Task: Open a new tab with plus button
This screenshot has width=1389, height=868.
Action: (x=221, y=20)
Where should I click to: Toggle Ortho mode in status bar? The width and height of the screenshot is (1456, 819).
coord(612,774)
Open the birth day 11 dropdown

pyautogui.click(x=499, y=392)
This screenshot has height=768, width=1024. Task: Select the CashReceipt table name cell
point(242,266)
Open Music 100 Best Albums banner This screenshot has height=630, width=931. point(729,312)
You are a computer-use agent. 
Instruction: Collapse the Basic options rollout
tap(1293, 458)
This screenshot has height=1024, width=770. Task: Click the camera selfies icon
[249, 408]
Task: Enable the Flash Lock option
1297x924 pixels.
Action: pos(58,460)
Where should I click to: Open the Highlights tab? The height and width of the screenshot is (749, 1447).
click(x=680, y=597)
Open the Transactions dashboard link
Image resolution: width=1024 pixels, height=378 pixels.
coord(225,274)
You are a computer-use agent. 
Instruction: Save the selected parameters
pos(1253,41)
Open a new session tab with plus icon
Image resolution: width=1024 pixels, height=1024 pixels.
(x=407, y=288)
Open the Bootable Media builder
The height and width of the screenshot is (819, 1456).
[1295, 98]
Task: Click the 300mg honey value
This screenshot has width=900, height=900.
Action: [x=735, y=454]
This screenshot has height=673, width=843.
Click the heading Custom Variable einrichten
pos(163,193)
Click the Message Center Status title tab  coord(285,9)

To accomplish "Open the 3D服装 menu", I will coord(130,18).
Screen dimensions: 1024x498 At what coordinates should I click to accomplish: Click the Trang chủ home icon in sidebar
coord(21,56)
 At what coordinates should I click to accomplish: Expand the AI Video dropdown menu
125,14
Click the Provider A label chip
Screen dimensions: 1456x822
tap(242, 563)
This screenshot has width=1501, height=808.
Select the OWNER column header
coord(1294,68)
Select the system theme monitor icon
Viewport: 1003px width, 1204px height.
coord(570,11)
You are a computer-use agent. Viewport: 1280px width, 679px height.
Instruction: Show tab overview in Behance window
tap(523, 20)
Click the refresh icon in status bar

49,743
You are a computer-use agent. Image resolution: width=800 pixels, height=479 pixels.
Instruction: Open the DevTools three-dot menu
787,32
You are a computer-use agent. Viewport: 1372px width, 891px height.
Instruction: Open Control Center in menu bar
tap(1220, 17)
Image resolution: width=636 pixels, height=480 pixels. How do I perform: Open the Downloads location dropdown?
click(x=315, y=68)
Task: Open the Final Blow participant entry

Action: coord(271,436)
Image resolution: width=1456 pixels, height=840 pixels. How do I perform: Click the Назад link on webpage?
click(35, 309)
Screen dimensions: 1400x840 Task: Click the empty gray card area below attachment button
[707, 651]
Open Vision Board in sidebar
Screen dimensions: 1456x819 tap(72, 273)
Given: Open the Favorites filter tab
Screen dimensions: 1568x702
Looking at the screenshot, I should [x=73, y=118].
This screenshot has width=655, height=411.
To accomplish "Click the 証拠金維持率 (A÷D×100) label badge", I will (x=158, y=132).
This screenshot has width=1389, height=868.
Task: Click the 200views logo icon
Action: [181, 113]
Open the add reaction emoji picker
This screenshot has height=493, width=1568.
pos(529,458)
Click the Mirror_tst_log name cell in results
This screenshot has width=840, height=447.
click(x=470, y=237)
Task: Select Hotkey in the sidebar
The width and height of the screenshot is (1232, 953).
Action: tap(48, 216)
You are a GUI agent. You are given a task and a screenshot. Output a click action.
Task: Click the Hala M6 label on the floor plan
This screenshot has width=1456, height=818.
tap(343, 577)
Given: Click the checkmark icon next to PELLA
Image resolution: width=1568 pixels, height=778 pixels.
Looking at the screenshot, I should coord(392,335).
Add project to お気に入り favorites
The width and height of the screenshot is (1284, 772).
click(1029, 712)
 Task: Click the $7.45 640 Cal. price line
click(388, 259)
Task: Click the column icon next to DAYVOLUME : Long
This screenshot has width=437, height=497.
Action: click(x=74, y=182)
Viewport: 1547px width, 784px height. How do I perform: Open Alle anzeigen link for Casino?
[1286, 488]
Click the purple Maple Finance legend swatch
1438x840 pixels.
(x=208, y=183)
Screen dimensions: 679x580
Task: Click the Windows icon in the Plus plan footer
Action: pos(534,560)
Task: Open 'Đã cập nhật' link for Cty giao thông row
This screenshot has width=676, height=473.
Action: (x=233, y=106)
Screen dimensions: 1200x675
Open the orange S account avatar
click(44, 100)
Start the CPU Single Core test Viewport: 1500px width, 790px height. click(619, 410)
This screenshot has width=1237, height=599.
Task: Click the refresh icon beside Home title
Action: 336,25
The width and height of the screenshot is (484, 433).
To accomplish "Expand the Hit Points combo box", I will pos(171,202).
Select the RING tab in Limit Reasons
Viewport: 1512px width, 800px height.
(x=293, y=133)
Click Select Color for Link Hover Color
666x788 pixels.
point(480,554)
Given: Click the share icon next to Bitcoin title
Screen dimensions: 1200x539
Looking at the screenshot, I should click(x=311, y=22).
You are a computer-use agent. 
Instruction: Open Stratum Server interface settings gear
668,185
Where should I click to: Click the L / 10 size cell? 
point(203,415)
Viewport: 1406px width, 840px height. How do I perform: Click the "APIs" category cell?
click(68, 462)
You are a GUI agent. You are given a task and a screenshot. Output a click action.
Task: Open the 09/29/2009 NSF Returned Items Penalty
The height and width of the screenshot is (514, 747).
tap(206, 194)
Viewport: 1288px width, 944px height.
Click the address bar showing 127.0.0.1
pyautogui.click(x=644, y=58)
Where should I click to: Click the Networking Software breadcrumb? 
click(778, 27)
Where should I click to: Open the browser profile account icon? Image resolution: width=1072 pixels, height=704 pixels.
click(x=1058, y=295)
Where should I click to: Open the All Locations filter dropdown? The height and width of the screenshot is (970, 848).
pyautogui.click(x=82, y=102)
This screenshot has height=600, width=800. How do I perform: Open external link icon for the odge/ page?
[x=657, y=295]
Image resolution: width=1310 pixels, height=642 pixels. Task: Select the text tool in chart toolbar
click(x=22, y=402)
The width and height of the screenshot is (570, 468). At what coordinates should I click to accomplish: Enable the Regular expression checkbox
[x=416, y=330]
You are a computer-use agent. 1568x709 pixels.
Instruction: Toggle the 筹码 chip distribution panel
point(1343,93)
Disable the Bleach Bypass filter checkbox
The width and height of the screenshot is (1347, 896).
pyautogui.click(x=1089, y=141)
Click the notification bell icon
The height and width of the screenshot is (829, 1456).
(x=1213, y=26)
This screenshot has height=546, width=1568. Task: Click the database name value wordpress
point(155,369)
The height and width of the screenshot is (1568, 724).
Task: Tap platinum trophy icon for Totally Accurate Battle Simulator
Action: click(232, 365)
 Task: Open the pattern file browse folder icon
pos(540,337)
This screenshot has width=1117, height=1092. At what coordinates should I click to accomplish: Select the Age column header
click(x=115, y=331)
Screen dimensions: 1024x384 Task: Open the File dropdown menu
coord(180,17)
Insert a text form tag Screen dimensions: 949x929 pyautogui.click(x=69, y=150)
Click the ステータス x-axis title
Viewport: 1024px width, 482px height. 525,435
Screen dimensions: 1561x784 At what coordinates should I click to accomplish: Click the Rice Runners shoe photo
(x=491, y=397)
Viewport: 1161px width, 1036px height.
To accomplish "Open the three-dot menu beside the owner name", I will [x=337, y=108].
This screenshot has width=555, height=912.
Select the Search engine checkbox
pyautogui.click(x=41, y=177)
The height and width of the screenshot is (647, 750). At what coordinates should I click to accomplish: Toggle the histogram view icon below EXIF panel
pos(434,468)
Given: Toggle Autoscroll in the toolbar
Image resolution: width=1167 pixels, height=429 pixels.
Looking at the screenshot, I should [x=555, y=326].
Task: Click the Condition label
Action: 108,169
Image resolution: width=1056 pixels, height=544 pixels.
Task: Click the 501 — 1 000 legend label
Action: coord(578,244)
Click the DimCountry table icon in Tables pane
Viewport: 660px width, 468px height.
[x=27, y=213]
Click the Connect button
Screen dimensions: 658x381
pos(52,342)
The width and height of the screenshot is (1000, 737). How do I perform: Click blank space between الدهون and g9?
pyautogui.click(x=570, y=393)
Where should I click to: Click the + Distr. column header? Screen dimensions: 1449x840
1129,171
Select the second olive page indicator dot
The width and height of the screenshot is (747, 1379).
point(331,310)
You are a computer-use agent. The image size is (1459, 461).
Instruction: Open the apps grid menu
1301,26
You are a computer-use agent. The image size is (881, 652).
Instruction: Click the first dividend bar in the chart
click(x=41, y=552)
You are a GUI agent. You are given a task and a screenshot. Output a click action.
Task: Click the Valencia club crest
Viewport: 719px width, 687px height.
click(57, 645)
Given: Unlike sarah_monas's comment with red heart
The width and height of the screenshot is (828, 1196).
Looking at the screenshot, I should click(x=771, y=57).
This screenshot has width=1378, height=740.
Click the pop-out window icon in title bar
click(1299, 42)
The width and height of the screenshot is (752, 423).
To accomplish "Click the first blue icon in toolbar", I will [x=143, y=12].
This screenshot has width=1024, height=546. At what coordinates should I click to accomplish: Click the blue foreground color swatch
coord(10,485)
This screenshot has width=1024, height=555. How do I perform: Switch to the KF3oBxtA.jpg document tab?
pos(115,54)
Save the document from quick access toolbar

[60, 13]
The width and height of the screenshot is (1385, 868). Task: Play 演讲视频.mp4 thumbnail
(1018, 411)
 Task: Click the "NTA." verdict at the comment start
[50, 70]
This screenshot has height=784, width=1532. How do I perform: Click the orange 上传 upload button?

→ **Directions for this task**
Reproduce every line of the records above, from the line containing "Task: Click the $7.45 640 Cal. price line" down to the line containing "Action: click(x=74, y=182)", both included.

→ **Written answer**
 Task: Click the $7.45 640 Cal. price line
click(388, 259)
Task: Click the column icon next to DAYVOLUME : Long
This screenshot has width=437, height=497.
Action: click(x=74, y=182)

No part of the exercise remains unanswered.